[YOUR TASK]: Transcribe a portion of the ARB Project text verbatim, starting at the words "The package offers" and ending after the words "from various organisms.".

[SELECTED TEXT]:
_ _ _

= ARB Project =

Free software package for phylogenetic analysis of rRNA

The ARB Project is a free software package for the phylogenetic analysis of rRNA and other biological sequences including DNA and protein sequence. It provides tools for import and assembly of genetic sequences from diverse organisms via an automated aligner module. The method was published in 2004.

The package offers two main editors—Primary Structure Editor and Secondary Structure Editor—for developing a phylogenetic tree. Visualization features allow users to compare biological sequences and phylogeny data from various organisms.

== Introduction ==
From the authors' description,
The ARB (ARB short for the Latin arbor) program package comprises a variety of directly interacting software tools for sequence database maintenance and analysis controlled by a common graphical user interface. Although it was initially designed for ribosomal RNA data, it can be used for nucleic acid and amino acid sequence data. A central database contains processed (aligned) primary structure data. Additional descriptive data can be stored in database fields assigned to the individual sequences or linked via local or worldwide networks. A phylogenetic tree visualized in the main window can be used for data access and visualization. The package contains additional tools for data import and export, sequence alignment, primary and secondary structure editing, profile and filter calculation, phylogenetic analyses, specific hybridization probe design and evaluation, and other components for data analysis. The latest version of the software was released in 2021. The newer version can run on macOS.

_ _ _

[EXTRACTED DATA]:

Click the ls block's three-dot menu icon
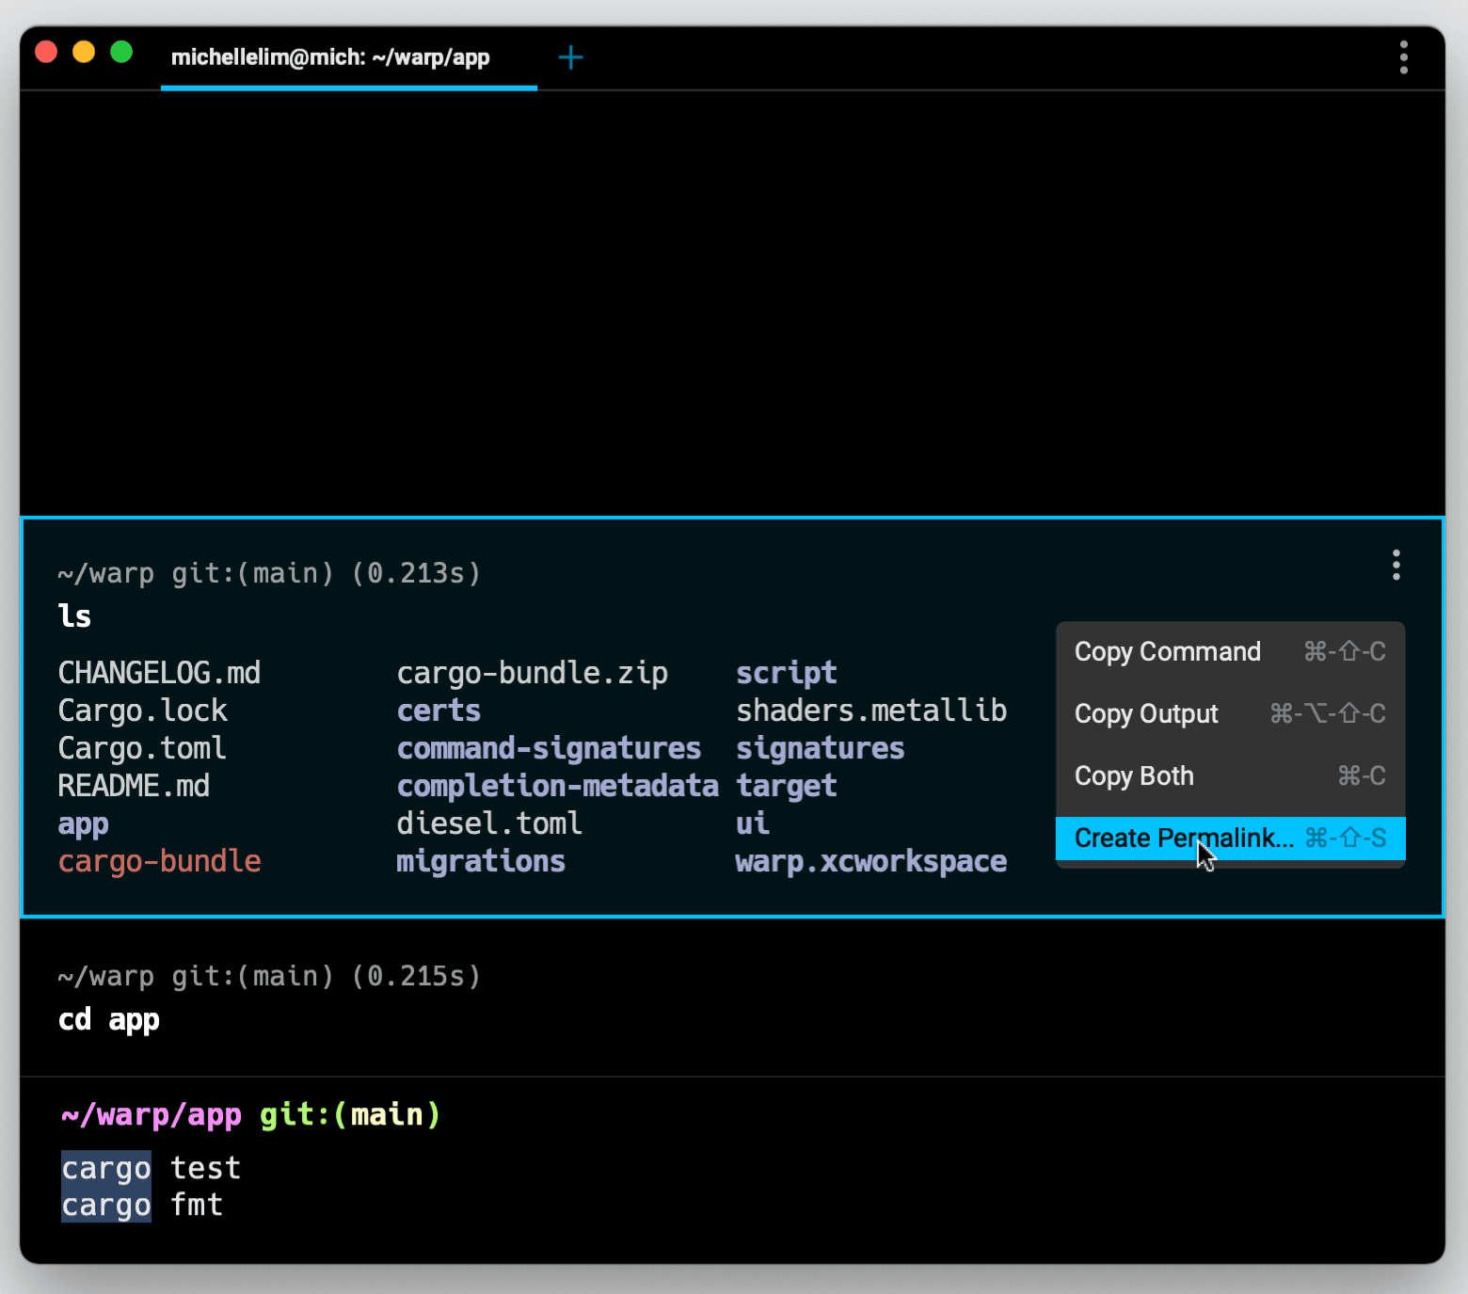 click(1396, 565)
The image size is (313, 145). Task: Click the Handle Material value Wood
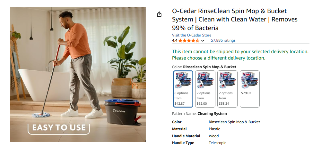coord(214,136)
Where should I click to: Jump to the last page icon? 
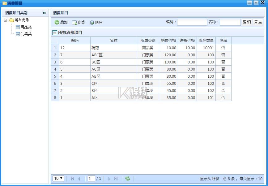116,179
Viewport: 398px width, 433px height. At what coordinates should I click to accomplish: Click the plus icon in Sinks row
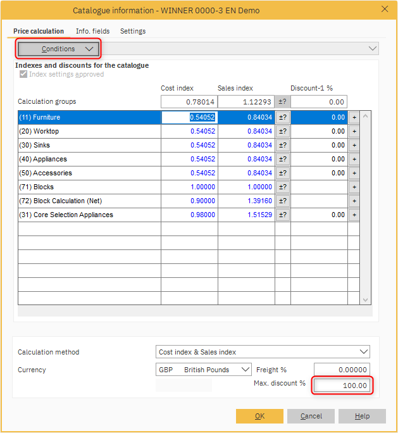[x=354, y=145]
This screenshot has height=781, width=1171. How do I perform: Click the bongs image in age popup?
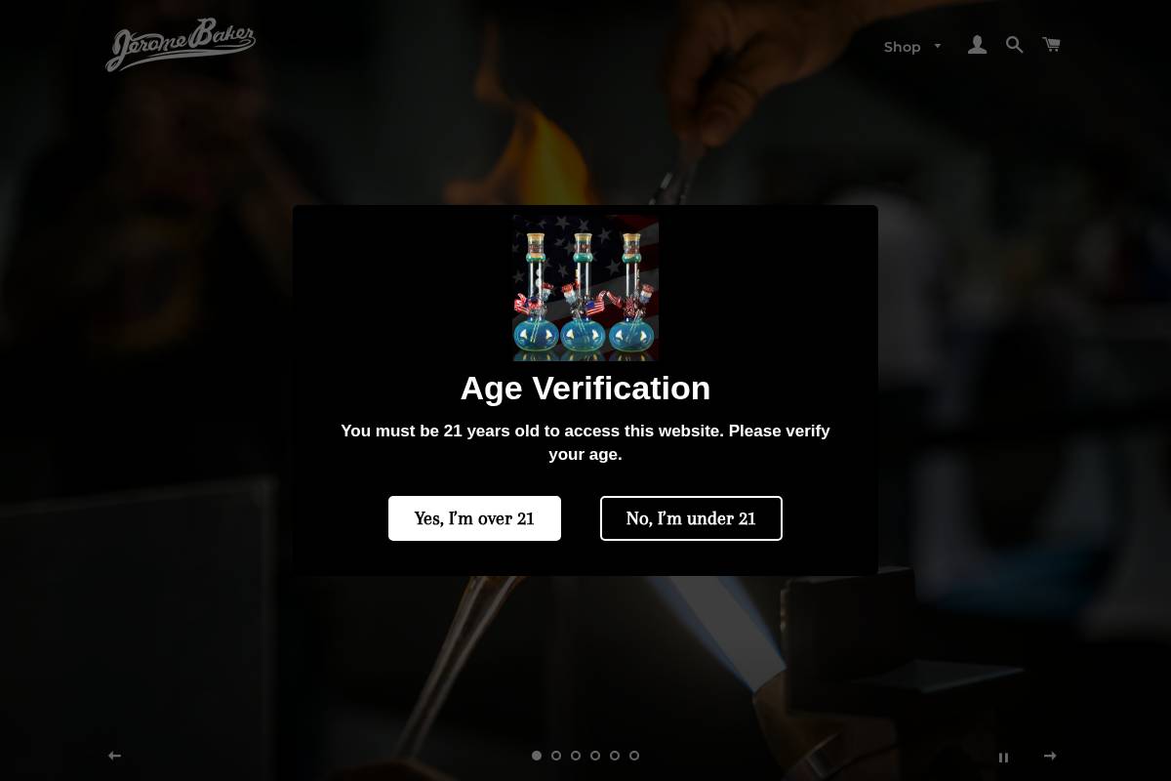coord(586,288)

_ _ _

[REPLY TO THE EXERCISE]:
The package offers two main editors—Primary Structure Editor and Secondary Structure Editor—for developing a phylogenetic tree. Visualization features allow users to compare biological sequences and phylogeny data from various organisms.